Job: In the part of the data that opens with the line containing "Task: Click the green search magnifier icon" and closes with the line containing "Looking at the screenshot, I should (261, 343).", swap every "Screen dimensions" for "Display size" and reproduce those lines with no other change.

Records to process:
-*-

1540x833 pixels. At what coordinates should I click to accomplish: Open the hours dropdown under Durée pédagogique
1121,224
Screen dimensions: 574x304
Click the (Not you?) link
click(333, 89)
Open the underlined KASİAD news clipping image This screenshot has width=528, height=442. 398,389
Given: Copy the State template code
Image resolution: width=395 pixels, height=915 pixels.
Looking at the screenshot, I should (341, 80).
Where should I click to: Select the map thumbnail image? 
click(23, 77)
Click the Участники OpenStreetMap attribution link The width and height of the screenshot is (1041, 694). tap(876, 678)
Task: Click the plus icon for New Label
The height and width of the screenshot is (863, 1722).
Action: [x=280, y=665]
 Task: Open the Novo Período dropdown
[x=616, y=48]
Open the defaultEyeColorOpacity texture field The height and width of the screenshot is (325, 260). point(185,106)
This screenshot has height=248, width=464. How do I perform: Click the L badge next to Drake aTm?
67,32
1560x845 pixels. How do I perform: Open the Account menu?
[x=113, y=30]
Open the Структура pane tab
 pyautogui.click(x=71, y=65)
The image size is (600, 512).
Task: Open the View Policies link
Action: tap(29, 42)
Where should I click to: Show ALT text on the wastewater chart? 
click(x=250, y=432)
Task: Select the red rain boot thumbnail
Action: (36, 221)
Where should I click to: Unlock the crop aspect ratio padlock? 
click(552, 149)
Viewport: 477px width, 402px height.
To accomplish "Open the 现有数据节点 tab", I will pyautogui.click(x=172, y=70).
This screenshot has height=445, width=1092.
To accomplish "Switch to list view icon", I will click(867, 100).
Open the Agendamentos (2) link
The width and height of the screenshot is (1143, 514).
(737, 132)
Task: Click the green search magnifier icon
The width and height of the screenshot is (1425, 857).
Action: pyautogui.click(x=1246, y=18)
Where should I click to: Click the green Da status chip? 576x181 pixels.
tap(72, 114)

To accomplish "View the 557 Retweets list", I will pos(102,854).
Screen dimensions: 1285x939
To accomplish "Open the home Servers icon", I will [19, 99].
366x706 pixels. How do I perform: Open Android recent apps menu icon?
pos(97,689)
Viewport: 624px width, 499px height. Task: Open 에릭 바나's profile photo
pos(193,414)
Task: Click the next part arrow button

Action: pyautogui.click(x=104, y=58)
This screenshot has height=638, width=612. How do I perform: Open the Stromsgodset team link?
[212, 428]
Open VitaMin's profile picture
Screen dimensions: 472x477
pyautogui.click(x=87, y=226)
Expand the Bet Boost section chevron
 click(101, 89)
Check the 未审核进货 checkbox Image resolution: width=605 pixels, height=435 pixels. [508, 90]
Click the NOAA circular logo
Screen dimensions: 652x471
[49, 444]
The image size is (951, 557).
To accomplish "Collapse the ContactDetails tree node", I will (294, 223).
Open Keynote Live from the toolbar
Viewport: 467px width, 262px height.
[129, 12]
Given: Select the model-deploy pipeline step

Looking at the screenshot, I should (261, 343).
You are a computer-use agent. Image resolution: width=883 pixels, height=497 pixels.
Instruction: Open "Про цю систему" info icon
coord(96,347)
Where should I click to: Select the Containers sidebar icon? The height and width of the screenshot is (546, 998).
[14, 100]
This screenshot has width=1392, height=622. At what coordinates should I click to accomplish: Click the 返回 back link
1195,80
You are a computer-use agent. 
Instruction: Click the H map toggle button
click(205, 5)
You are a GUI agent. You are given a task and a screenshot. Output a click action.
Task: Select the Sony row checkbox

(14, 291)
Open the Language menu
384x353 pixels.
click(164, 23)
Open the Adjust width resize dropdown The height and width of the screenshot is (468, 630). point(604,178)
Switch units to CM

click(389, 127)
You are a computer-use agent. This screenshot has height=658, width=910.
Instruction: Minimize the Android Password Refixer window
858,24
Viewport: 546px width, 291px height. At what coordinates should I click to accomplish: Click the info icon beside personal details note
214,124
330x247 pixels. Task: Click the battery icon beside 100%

-*-

Correct answer:
Task: Click the green search magnifier icon
The width and height of the screenshot is (1425, 857).
Action: pyautogui.click(x=1246, y=18)
Where should I click to: Click the green Da status chip? 576x181 pixels.
tap(72, 114)

To accomplish "View the 557 Retweets list", I will pos(102,854).
Display size: 1285x939
To accomplish "Open the home Servers icon", I will [19, 99].
366x706 pixels. How do I perform: Open Android recent apps menu icon?
pos(97,689)
Viewport: 624px width, 499px height. Task: Open 에릭 바나's profile photo
pos(193,414)
Task: Click the next part arrow button

Action: pyautogui.click(x=104, y=58)
This screenshot has height=638, width=612. How do I perform: Open the Stromsgodset team link?
[212, 428]
Open VitaMin's profile picture
Display size: 472x477
pyautogui.click(x=87, y=226)
Expand the Bet Boost section chevron
 click(101, 89)
Check the 未审核进货 checkbox Image resolution: width=605 pixels, height=435 pixels. [508, 90]
Click the NOAA circular logo
Display size: 652x471
[49, 444]
The image size is (951, 557).
To accomplish "Collapse the ContactDetails tree node", I will (294, 223).
Open Keynote Live from the toolbar
Viewport: 467px width, 262px height.
[129, 12]
Given: Select the model-deploy pipeline step

Looking at the screenshot, I should (261, 343).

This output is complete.